Commodities, like cosmetics and agricultural or food products, are full of opportunities for French companies and Vietnamese consumers alike. The rising middle class indeed advocates for larger consumer choices, high quality and reliability; many considerations that our companies care about with attention. Many promotion events will be organized, such as FoodExpo next November, or more closely, right before Tet Holidays, the Bonjour French Fruit promotion effort, for French fruits, which recently arrived in Vietnam upon increased market access.
Health sector is also a key sector for us. Improving health infrastructure as well as access to treatment and medicines is a challenge that our hospitals, laboratories, and pharmaceutical entities are willing to tackle.
Then comes Vietnam’s sustainability and infrastructural future. Our development agency (AFD) has participated alongside the French Ministry for the Economy and many French companies to build more connected cities, less vulnerable and more eco-friendly infrastructures. In this regard, I can mention the metro projects in Hanoi and HCMC, the waste management projects in HCMC or the participation of French companies to Vietnam’s highways master plan.
Culture and education are two among the 5 priority areas of cooperation set out in the Joint Declaration on Strategic Partnership between Vietnam and France in 2013. Would you please tell us the results of cooperation in these areas for the past time and cooperation prospects for the coming time?
In the field of books co-operation: 194 author rights were sold in 2015 (which is a great increase) and we had the pleasure of having Eric Emmanuel Schmitt, a world famous writer, in Hanoï. Concerning movie co-operation, we had the chance to welcome Catherine Deneuve for the 25th anniversary of “Indochine” and Regis Wargnier, the famous director of “Indochine” was the president of the HANIF (Hanoi international Film Festival) this year. Paris-Ballet came for the first time in so many years last June. It was a great opportunity to admire in Vietnam star dancers from Paris Opera and prominent Ballets. Again, these are just few illustrations out of the numerous activities carried out in 2016.

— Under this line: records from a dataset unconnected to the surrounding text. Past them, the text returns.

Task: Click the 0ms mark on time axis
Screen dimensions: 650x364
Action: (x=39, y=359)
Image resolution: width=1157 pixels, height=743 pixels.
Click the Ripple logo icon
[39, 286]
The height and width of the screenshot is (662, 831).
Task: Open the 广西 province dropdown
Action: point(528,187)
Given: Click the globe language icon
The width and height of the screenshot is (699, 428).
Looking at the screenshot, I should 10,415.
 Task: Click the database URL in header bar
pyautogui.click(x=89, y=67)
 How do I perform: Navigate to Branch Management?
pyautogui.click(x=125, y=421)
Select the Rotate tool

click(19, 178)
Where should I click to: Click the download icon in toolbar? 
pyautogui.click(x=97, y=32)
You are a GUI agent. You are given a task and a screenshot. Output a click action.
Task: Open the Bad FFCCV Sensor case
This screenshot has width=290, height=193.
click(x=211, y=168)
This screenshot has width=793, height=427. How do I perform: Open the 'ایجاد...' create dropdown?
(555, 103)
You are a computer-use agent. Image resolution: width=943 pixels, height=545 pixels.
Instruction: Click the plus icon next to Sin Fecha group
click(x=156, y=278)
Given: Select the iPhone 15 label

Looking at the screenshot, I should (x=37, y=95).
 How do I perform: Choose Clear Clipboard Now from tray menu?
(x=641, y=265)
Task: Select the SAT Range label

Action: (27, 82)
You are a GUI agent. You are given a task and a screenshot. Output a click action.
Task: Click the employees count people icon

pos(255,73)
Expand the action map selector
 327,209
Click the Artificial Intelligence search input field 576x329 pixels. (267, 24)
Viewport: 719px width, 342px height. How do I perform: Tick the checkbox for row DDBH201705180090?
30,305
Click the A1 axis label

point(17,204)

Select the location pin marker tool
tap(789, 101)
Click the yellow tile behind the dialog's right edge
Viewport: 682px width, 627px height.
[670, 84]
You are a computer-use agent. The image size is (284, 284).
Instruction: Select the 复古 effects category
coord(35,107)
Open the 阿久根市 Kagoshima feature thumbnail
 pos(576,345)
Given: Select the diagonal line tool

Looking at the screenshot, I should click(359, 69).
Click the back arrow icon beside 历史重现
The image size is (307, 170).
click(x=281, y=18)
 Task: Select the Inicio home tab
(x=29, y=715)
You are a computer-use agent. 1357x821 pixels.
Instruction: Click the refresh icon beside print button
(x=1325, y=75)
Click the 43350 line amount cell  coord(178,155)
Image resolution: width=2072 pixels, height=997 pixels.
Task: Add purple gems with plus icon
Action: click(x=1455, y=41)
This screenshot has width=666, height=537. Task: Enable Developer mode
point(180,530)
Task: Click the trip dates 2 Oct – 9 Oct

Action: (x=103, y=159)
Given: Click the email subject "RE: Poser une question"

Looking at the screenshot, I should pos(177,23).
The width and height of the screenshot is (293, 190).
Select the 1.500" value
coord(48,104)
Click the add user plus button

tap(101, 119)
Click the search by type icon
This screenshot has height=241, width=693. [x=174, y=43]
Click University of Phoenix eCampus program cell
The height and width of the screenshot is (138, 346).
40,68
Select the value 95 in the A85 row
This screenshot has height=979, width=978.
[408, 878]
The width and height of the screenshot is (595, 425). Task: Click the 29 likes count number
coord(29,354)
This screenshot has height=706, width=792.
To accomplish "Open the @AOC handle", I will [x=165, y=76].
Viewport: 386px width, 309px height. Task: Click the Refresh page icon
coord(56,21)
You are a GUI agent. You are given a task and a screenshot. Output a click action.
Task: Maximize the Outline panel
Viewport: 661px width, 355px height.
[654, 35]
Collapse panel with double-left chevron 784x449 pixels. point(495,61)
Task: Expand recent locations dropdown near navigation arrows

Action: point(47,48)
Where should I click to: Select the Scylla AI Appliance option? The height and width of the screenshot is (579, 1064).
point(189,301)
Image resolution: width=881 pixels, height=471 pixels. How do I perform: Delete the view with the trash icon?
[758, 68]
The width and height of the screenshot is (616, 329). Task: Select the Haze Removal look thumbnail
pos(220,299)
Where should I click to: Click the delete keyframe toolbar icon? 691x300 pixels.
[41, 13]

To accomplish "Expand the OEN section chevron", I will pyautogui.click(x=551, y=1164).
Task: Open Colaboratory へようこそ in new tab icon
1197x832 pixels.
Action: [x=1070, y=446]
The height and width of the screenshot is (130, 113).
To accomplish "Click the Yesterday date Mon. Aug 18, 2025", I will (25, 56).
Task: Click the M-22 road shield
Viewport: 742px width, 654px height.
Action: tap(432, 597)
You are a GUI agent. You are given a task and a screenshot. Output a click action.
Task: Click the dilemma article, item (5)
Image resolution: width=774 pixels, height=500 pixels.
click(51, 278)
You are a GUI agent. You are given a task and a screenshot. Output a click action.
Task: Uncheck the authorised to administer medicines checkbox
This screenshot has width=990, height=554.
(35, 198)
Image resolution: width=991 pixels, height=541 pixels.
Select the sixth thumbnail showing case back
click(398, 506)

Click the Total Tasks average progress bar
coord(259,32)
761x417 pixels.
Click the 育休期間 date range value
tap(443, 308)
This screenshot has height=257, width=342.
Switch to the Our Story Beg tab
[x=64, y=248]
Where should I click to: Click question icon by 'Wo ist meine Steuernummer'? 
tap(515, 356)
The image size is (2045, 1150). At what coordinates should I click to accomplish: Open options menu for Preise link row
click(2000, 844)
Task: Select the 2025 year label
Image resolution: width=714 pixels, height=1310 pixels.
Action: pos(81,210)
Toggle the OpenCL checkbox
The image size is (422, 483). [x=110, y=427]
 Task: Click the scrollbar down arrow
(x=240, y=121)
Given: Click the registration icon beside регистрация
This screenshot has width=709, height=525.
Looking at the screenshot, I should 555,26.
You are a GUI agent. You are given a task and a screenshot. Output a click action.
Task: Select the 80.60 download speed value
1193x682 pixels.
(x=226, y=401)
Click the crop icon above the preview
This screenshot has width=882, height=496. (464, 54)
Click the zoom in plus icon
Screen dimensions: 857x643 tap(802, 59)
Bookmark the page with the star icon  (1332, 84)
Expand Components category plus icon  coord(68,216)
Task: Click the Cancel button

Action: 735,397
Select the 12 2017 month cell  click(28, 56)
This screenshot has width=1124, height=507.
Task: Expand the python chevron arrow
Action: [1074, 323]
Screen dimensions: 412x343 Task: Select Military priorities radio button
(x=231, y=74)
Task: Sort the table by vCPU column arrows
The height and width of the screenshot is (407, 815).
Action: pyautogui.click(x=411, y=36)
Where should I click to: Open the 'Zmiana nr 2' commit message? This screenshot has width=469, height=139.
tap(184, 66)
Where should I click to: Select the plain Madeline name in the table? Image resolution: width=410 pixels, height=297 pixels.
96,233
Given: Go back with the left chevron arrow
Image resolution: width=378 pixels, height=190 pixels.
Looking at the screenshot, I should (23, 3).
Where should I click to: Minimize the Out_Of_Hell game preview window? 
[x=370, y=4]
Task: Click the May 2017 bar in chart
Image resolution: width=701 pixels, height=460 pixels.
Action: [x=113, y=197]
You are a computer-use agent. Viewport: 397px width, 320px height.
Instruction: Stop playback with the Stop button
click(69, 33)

In the past years, we also tend to put an emphasis on gastronomy. As you know the “Good France” event has started in 2015 and will be renewed this year on March 21st. This event, launched by the Ministry of foreign affairs in Paris; aims at gathering more than 2000 participating restaurants around the world. This year, the emphasis will be put on vocational training in the field of hospitality. This is a great topic for Vietnam as the needs in this sector are huge given tourism perspectives for the coming years.
On the education aspect, our approach consists in supporting the teaching of French language in the Vietnamese education system. Today, more than 40.000 young Vietnamese learn French in Vietnamese schools. We believe that learning foreign languages from a young age is fundamental. Learning French also entails to be exposed to a different way of teaching and learning, it also means learning faster other foreign languages later on. We support programs of bilingual classes throughout Vietnam, but also more generally speaking the teaching of French language as a second foreign language for example.
Learning French is also useful to pursue high quality studies. France attracts more and more Vietnamese students and is, outside of Asia, the third destination country of Vietnamese students. The quality of the French higher education is well known. Many people also argue that French higher education is cheap compared to other education systems, which is true. From the student’s point of view; it does remain affordable as the French higher education system is widely subsidized by the French government to guarantee that everybody can exercise its right to access education.
Last but not least, we are also developing actions to strengthen the bridge between education and employment. We have started to run job fairs in November 2014 and they now take place annually. We have developed a great network of alumni and this is also a great way for people who have studied in France or in Vietnam in French curricula to find jobs.